From 9c8fb9617ef46739b171b92159f82cac3e35157e Mon Sep 17 00:00:00 2001
From: Harsh <65716674+Harsh-br0@users.noreply.github.com>
Date: Sun, 5 Jan 2025 20:53:32 +0530
Subject: [PATCH] Refine readme
Thanks to @aarya626 for some key suggestions
---
README.md | 86 ++++++++++++++++++++++++++++++++++++++++++++++---------
1 file changed, 73 insertions(+), 13 deletions(-)
diff --git a/README.md b/README.md
index 39712c1..8f187d9 100644
--- a/README.md
+++ b/README.md
@@ -1,9 +1,56 @@
-### Setup
-- Install Dependencies with `pip install -r requirements.txt`.
-- Rename `config.env.sample` to `config.env` and fill the vars.
-- There's an unexpected issue with mongodb (check [this](https://www.mongodb.com/community/forums/t/error-connecting-to-search-index-management-service/270272)) that wouldn't let us create index programmatically, so we need to create a vector search index manually through atlas console. Follow [this guide](https://www.mongodb.com/docs/atlas/atlas-vector-search/vector-search-type/) to create the index for `vector_store` collection with this config below.
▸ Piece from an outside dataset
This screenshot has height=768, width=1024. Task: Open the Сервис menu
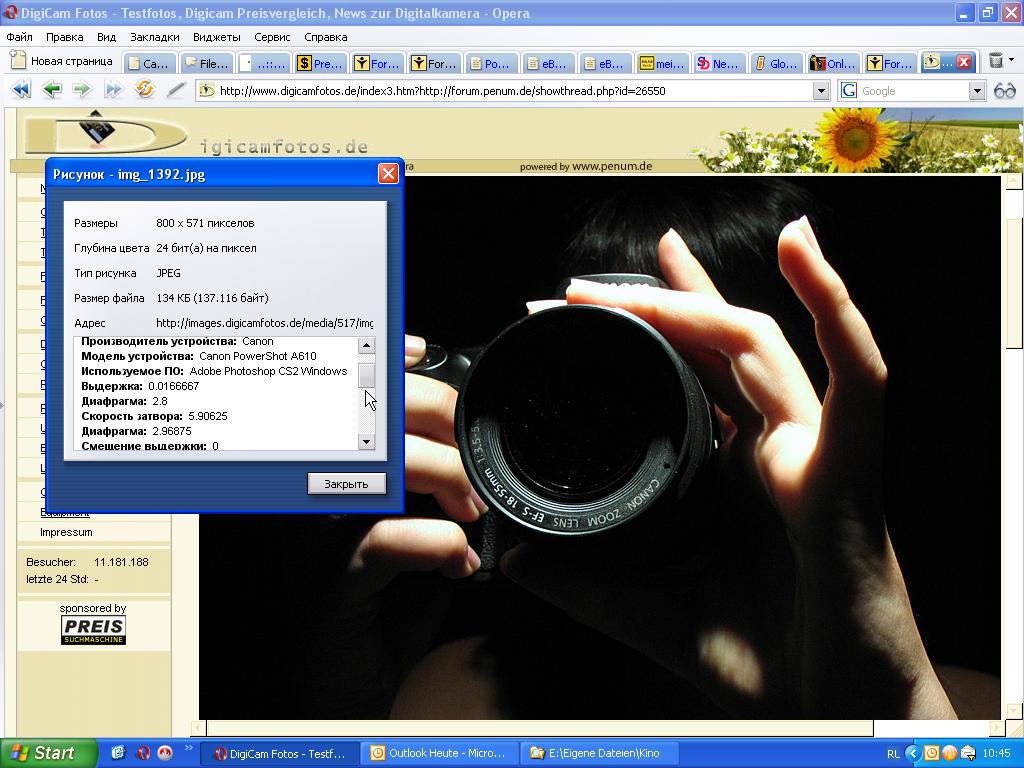pyautogui.click(x=272, y=37)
+# Simple RAG Server Chatbot
+A sophisticated chatbot implementation using Retrieval-Augmented Generation (RAG) with FastAPI, MongoDB, and Hugging Face models. This chatbot can process multiple document types, maintain conversation history, and provide context-aware responses.
+
+## Features
+
+- **Document Processing**
+ - Support for multiple file uploads
+ - Automatic document type detection
+ - Chunked text processing with configurable size
+ - Vector embeddings for efficient retrieval
+
+- **Chat Capabilities**
+ - Context-aware conversations
+ - Session management
+ - History-aware retrieval system
+ - Concise, three-sentence maximum responses
+
+- **Technical Stack**
+ - FastAPI for the backend API
+ - MongoDB with vector search capabilities
+ - Hugging Face models for embeddings and chat
+ - LangChain for chain management
+
+## Models Used
+
+- **Embedding Model**: `sentence-transformers/all-mpnet-base-v2`
+ - Runs locally
+ - Used for generating document embeddings
+ - Downloads automatically to `models` directory
+
+- **LLM**: `TinyLlama/TinyLlama-1.1B-Chat-v1.0`
+ - Accessed through Hugging Face Hub Inference API
+ - Used for generating responses
+
+## Setup Instructions
+
+1. **Install Dependencies**
+ ```bash
+ pip install -r requirements.txt
```
+
+2. **Configuration**
+ - Rename `config.env.sample` to `config.env`
+ - Fill in the required environment variables
+
+3. **MongoDB Setup**
+ > There's an unexpected issue with mongodb (check [this](https://www.mongodb.com/community/forums/t/error-connecting-to-search-index-management-service/270272)) that wouldn't let us create index programmatically, so we need to create a vector search index manually through atlas console. Follow [this guide](https://www.mongodb.com/docs/atlas/atlas-vector-search/vector-search-type/) to create the index.
+
+ - Create a vector search index manually through the Atlas console
+ - Use the following configuration for the `vector_store` collection:
+
+ ```json
{
"type": "vector",
"path": "embedding",
@@ -12,18 +59,31 @@
}
```
-### Usage
-- Run `python ./main.py`
-- Head over to `http://localhost:8080/docs`
+## Usage
+
+- Start the Server
+
+```bash
+python ./main.py
+```
+
+- Access the API by navigating to [http://localhost:8080/docs](http://localhost:8080/docs) for Swagger documentation
+
+## Configuration
-### Models Used
-- `sentence-transformers/all-mpnet-base-v2`
+Key configurations in `defaults.py`:
- It is used for embedding vectors and this will run locally. Initially it will download the model into `models` directory.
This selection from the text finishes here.